Prolific is probably the most common chipset used in third-party, "generic" USB to serial adapters, especially the really cheap ones you find on eBay, etc. Unfortunately, Prolific's drivers are notoriously buggy, and have a nasty tendency to hang the entire OS. They've also recently had a problem with counterfeiters making and selling chips that are even worse than the real ones. Please stay away from Prolific-based adapters. It is definitely worth it to pay a little more for a name-brand cable with available support than to buy a cheap no-name cable on eBay.

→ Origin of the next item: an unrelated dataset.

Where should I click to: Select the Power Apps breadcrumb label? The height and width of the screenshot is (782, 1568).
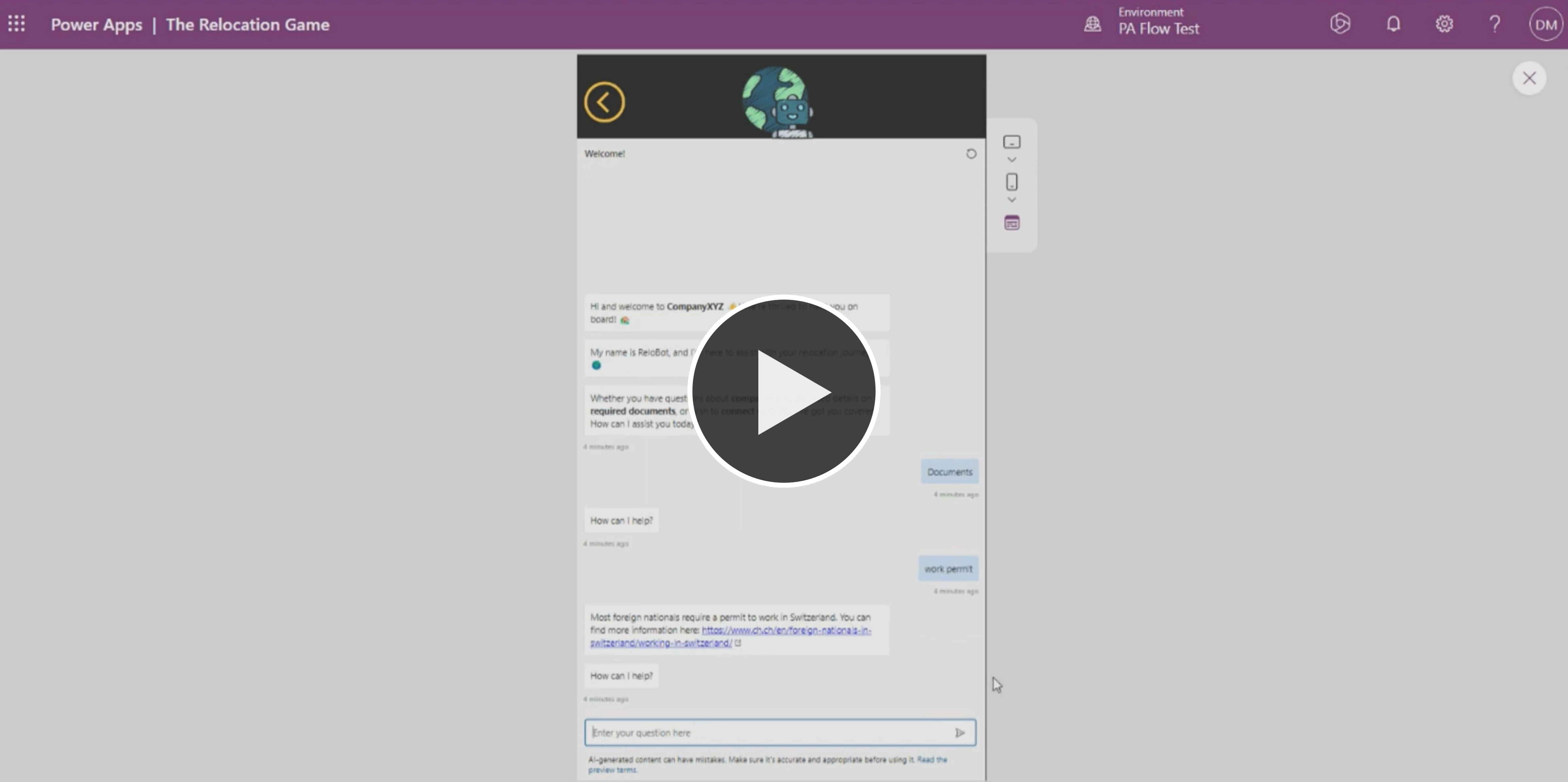coord(96,25)
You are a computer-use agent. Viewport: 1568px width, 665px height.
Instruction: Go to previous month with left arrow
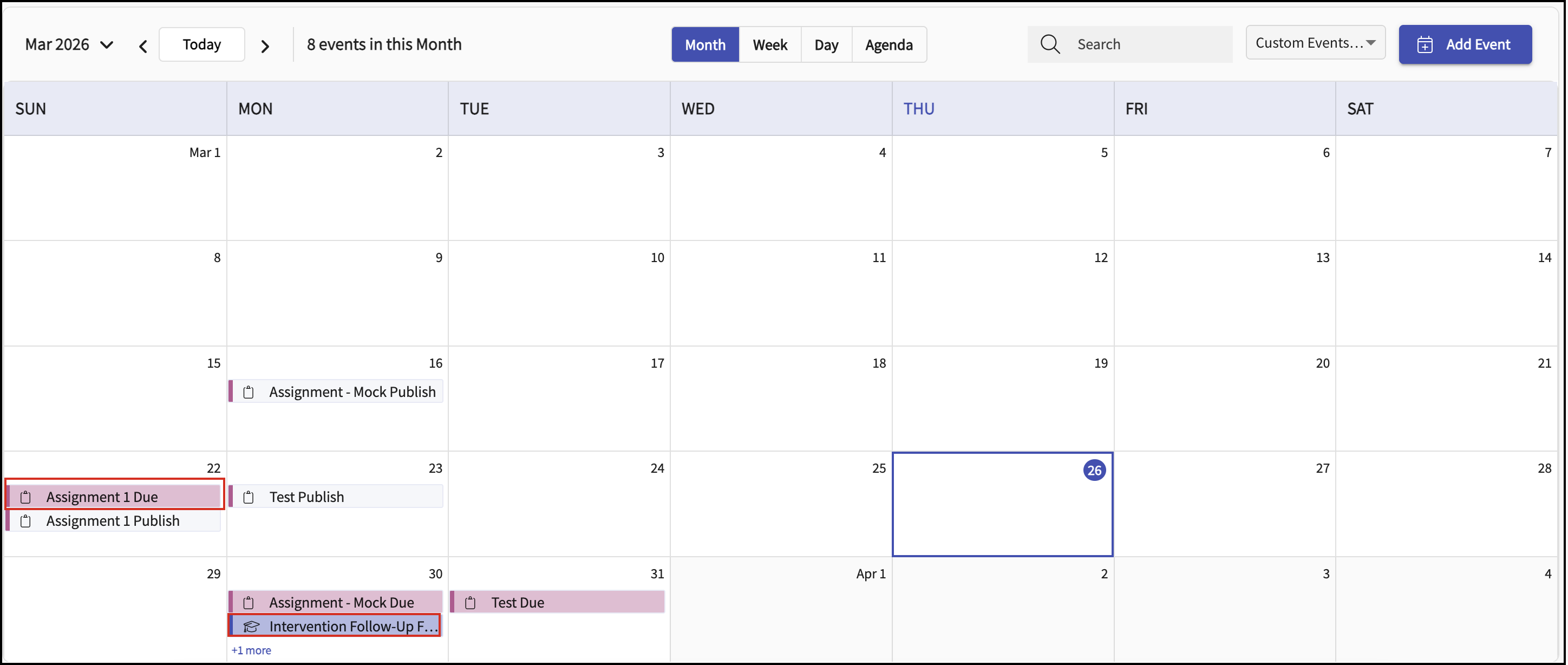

FTDI's chips are also popular and used in many brands of USB to serial adapters. Fortunately, FTDI's adapter chips and drivers are high quality and reliable. As of OS X 10.9, Apple includes a driver for FTDI USB to serial adapters in the OS, so manually installing a driver for an FTDI-based adapter is no longer necessary. If you're using OS X 10.8 or older, you must still install a driver.

Silicon Labs

Finally, Silicon Labs' chips are most commonly found built into newer rigs that have a standard USB port on the back. Despite appearances, these rigs actually have a USB to serial adapter internally, and Aether (and other software) still communicates with them exactly the same way as with other rigs. This also means that these rigs still require a USB to serial adapter driver to be installed to use their USB ports for rig control. So far, every rig I've encountered with a built in USB port has used a Silicon Labs' chip internally, so their driver is the one to install. I do not recall seeing an off the shelf USB to serial adapter cable that uses a Silicon Labs chip, but they may exist.